To get rid of ants in the kitchen, set out slow-acting bait on their trail and cut off every food and water source they’re after — then wipe down the scent trails and seal where they’re entering. Don’t spray the line of ants on your counter: it kills the foragers but leaves the colony intact, so they keep coming back.

Key Takeaways

  • Bait on the trail is the fix — workers carry it back and kill the colony.
  • Don’t spray the counter trail — it only kills foragers and can make the colony split.
  • Seal and store all food, including pet food, and clean crumbs and spills fast.
  • Erase the scent trail with soapy water or vinegar so followers lose the path.
  • Find and seal the entry point — usually a crack near a window, pipe, or baseboard.

Why ants invade the kitchen

The kitchen has everything an ant colony sends scouts to find: sugar, grease, crumbs, and water. When a scout finds a food source, it lays an invisible pheromone trail back to the nest, and soon a column of workers is following it to your counter. That trail — not dirtiness — is why ants seem to appear out of nowhere and in a line (University of California IPM: Ants).

The kitchen ant plan

1. Bait the trail (don’t clean it up yet)

Place a slow-acting ant bait right where you see the ants traveling. It’s counterintuitive, but let the ants swarm it — they’re carrying the bait home to the queen and the rest of the nest. Avoid spraying or wiping the bait area; you want delivery to continue for several days until the colony collapses.

If the ants ignore a sweet bait, switch to a protein- or grease-based one. Kitchen ants change their cravings seasonally, and matching the bait to what they want makes all the difference.

2. Remove the food and water

While the bait works, take away every reason to return:

  • Store food in sealed containers — pantry staples, sugar, honey, and especially open or sticky items.
  • Wipe counters and the stovetop after every meal, and sweep up crumbs.
  • Don’t leave dishes, pet food, or pet water out overnight.
  • Fix drips and dry the sink — a water source alone will keep ants interested.
  • Take out the trash in a sealed bin and rinse recyclables.

3. Erase the scent trail

Once the bait has done its work (or alongside it), wipe the ants’ path with soapy water or a vinegar-water solution. This removes the pheromone trail so new foragers can’t follow the route. Do this after baiting, not instead of it.

4. Seal the entry point

Follow the trail to where ants enter — often a gap around a window, under the sink near a pipe, or a baseboard crack — and caulk it. Sealing entry points keeps the next scouting party out.

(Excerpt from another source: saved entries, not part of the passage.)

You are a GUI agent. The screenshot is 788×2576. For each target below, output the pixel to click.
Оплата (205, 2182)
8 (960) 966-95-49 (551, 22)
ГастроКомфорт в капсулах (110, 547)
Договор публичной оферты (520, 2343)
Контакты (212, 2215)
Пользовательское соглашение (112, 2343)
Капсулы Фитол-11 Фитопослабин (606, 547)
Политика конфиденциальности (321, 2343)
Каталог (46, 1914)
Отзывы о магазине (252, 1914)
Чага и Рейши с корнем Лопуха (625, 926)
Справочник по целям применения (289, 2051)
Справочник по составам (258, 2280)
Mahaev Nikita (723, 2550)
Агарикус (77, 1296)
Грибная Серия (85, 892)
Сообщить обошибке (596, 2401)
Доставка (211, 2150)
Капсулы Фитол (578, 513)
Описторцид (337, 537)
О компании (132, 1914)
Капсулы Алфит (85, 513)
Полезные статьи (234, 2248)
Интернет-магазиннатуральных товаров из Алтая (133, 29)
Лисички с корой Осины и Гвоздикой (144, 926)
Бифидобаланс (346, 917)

Identify before you escalate

Most kitchen ants are small “sugar ants” (odorous house ants or pavement ants) that bait clears easily. If you see large ants and signs of wood damage, you may have carpenter ants, which point to a moisture problem and a different approach — see the full guide to getting rid of ants. Ants also love damp rooms, so a kitchen problem can travel with a bathroom ant problem.

Frequently Asked Questions

How do I get rid of ants in my kitchen fast?

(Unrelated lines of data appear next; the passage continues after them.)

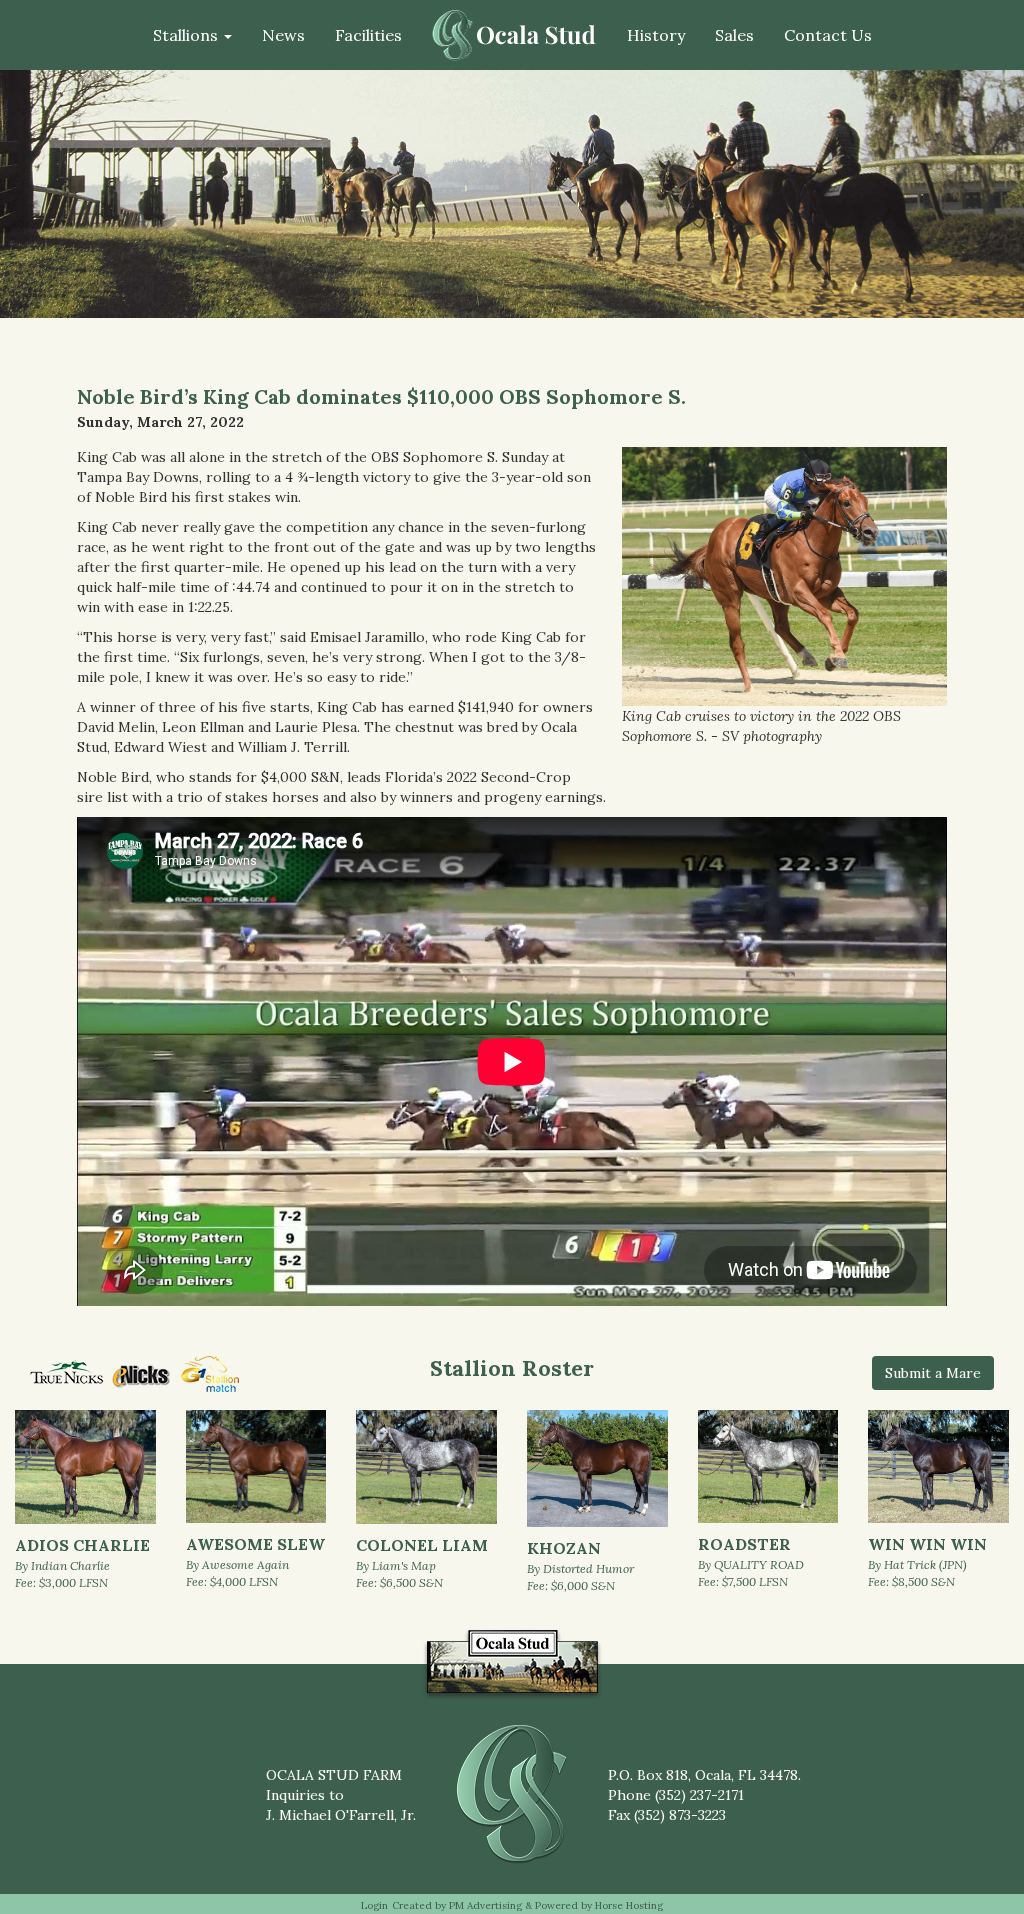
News (283, 35)
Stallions (187, 35)
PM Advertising (485, 1905)
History (656, 35)
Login (374, 1905)
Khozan (564, 1548)
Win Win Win (927, 1544)
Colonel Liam (422, 1545)
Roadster (744, 1544)
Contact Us (828, 35)
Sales (734, 35)
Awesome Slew (255, 1544)
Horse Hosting (629, 1905)
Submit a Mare (933, 1373)
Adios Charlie (82, 1545)
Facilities (368, 35)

Bait the trail and remove all food and water access the same day. Bait isn’t instant, but it eliminates the colony within days, which is the only way to make them stop coming. Spraying the visible ants is faster-looking but doesn’t solve it.

Why do I have ants in my kitchen when it’s clean?

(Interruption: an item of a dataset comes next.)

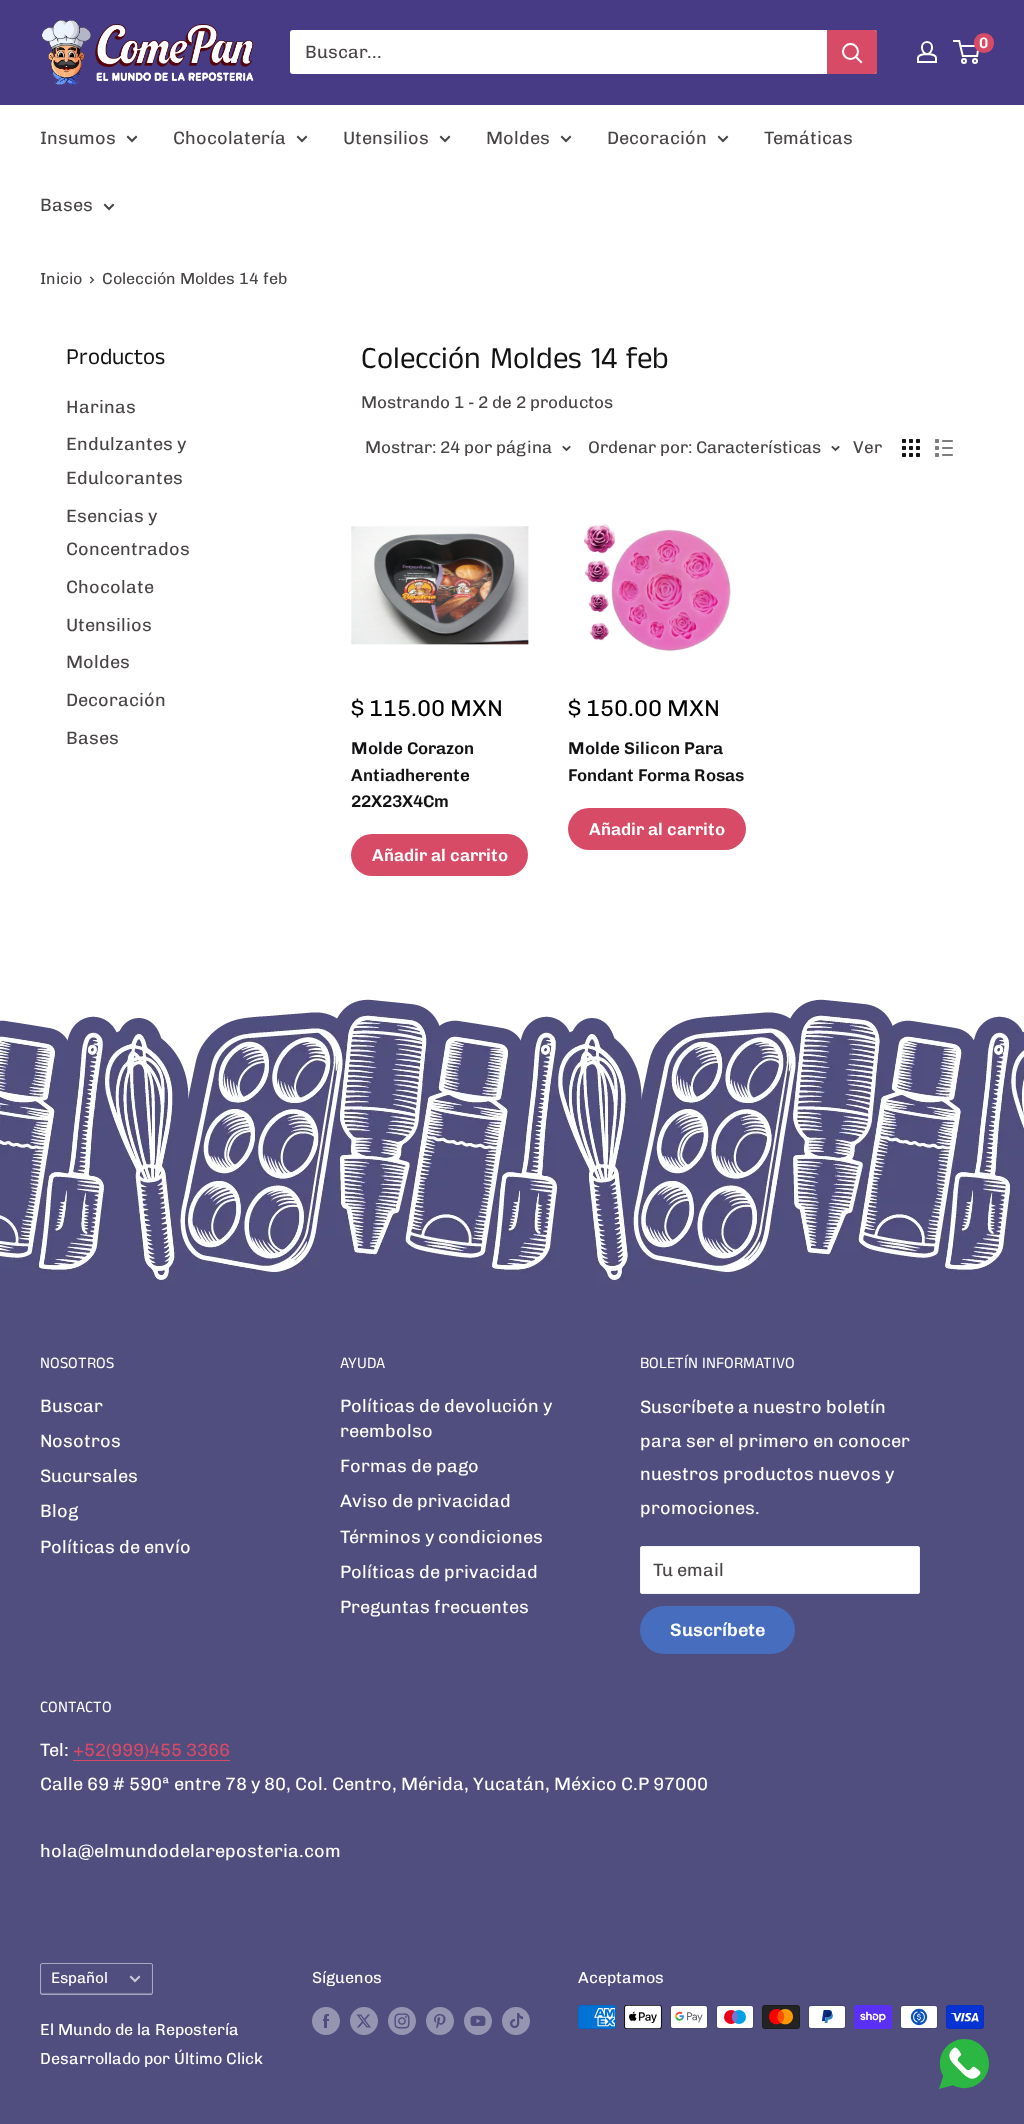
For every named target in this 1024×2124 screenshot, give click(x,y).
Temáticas (808, 138)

Ants follow scent trails laid by scouts, and even a clean kitchen has moisture and tiny food traces that attract them. A single crumb, a sticky jar, or a leaky faucet is enough. It’s about scent trails and resources, not just cleanliness.

Should I kill the ants I see on the counter?

No — if you’ve baited, let them carry the bait home. Wiping or spraying the visible trail removes the workers that spread the poison to the colony. Erase the trail only after the bait has done its job.

What kills ants in the kitchen naturally?

Vinegar erases their scent trails, and diatomaceous earth kills slowly where they travel — both support control. But to actually eliminate the colony, slow-acting bait is far more reliable than home remedies.